### What this task involves
Copy out the lines from the one containing "Start the server with Servers view green icon" up to and including the one containing "Action: tap(199, 17)", keeping each line as it appears.

### Available records
-------------------------

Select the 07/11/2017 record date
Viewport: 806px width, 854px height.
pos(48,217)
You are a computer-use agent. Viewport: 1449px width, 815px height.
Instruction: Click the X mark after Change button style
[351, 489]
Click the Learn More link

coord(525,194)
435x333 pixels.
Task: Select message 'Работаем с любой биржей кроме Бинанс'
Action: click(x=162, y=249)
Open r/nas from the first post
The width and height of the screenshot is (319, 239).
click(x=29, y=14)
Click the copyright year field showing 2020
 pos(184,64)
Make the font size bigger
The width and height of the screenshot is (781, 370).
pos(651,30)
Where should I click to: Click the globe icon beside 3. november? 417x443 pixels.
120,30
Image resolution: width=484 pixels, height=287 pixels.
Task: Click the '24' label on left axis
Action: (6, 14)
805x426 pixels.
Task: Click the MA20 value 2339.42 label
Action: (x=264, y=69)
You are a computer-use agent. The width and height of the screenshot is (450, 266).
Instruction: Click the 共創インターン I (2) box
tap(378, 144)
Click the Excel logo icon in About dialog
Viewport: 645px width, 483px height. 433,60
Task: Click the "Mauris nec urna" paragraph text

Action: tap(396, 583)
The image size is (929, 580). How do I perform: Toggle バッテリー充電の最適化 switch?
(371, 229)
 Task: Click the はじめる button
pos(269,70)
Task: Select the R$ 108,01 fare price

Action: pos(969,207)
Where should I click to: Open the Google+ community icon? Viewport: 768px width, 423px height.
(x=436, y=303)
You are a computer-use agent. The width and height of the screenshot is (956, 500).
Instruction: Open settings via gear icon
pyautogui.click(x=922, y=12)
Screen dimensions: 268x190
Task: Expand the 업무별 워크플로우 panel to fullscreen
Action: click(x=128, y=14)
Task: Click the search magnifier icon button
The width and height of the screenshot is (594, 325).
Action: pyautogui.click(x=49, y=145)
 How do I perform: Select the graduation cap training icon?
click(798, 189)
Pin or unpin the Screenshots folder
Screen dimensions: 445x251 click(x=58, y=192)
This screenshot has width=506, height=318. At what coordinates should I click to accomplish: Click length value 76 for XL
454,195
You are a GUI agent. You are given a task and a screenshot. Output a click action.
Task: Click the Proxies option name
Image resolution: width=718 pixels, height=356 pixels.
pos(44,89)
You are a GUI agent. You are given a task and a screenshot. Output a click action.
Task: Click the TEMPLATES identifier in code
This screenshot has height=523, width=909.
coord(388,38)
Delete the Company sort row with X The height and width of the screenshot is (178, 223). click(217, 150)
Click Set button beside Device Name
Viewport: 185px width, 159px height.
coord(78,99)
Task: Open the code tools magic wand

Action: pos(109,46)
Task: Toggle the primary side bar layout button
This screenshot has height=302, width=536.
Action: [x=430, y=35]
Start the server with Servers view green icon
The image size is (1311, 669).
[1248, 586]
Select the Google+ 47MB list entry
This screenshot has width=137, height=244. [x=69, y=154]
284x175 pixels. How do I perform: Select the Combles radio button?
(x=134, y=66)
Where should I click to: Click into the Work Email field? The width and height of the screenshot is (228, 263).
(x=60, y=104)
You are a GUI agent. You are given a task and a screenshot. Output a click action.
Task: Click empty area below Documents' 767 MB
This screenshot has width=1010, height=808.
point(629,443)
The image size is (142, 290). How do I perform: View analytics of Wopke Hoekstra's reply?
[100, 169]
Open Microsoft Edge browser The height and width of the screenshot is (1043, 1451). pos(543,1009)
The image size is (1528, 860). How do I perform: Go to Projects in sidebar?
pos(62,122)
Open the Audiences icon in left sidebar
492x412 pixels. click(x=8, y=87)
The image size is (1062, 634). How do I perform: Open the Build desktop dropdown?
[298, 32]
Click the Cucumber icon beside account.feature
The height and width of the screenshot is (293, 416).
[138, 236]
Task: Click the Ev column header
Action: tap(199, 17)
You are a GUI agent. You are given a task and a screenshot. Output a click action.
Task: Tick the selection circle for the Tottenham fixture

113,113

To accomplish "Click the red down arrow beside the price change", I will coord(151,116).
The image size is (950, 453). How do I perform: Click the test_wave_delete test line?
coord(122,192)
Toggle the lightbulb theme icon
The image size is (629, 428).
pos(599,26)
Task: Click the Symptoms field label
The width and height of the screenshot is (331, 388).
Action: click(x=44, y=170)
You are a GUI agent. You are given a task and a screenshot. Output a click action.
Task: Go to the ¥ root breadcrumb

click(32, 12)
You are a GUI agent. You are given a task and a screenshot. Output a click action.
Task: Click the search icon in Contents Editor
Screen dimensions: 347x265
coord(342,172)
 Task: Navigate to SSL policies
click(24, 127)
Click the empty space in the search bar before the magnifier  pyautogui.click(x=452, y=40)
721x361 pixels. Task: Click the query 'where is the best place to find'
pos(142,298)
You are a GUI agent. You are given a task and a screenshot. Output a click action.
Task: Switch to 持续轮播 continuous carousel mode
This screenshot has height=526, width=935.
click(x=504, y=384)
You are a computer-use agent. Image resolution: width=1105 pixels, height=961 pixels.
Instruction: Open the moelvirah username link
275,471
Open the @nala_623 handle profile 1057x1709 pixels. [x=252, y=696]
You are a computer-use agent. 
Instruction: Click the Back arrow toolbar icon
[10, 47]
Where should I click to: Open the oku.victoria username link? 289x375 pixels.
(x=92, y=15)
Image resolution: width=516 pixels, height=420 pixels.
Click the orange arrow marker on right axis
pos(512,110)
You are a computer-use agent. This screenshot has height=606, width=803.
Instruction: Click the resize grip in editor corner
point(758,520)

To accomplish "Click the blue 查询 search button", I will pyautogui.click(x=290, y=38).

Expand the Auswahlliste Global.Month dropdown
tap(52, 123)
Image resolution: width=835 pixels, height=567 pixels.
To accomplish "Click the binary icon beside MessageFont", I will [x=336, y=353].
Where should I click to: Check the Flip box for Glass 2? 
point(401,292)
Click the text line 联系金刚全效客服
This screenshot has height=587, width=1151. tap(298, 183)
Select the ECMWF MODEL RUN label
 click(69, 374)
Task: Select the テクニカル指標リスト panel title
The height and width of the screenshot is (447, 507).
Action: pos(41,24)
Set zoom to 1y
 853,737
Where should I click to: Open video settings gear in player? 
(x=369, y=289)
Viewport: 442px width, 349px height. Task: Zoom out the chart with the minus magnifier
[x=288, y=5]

-------------------------

### Task solution
Start the server with Servers view green icon
The image size is (1311, 669).
[1248, 586]
Select the Google+ 47MB list entry
This screenshot has width=137, height=244. [x=69, y=154]
284x175 pixels. How do I perform: Select the Combles radio button?
(x=134, y=66)
Where should I click to: Click into the Work Email field? The width and height of the screenshot is (228, 263).
(x=60, y=104)
You are a GUI agent. You are given a task and a screenshot. Output a click action.
Task: Click empty area below Documents' 767 MB
This screenshot has width=1010, height=808.
point(629,443)
The image size is (142, 290). How do I perform: View analytics of Wopke Hoekstra's reply?
[100, 169]
Open Microsoft Edge browser The height and width of the screenshot is (1043, 1451). pos(543,1009)
The image size is (1528, 860). How do I perform: Go to Projects in sidebar?
pos(62,122)
Open the Audiences icon in left sidebar
492x412 pixels. click(x=8, y=87)
The image size is (1062, 634). How do I perform: Open the Build desktop dropdown?
[298, 32]
Click the Cucumber icon beside account.feature
The height and width of the screenshot is (293, 416).
[138, 236]
Task: Click the Ev column header
Action: tap(199, 17)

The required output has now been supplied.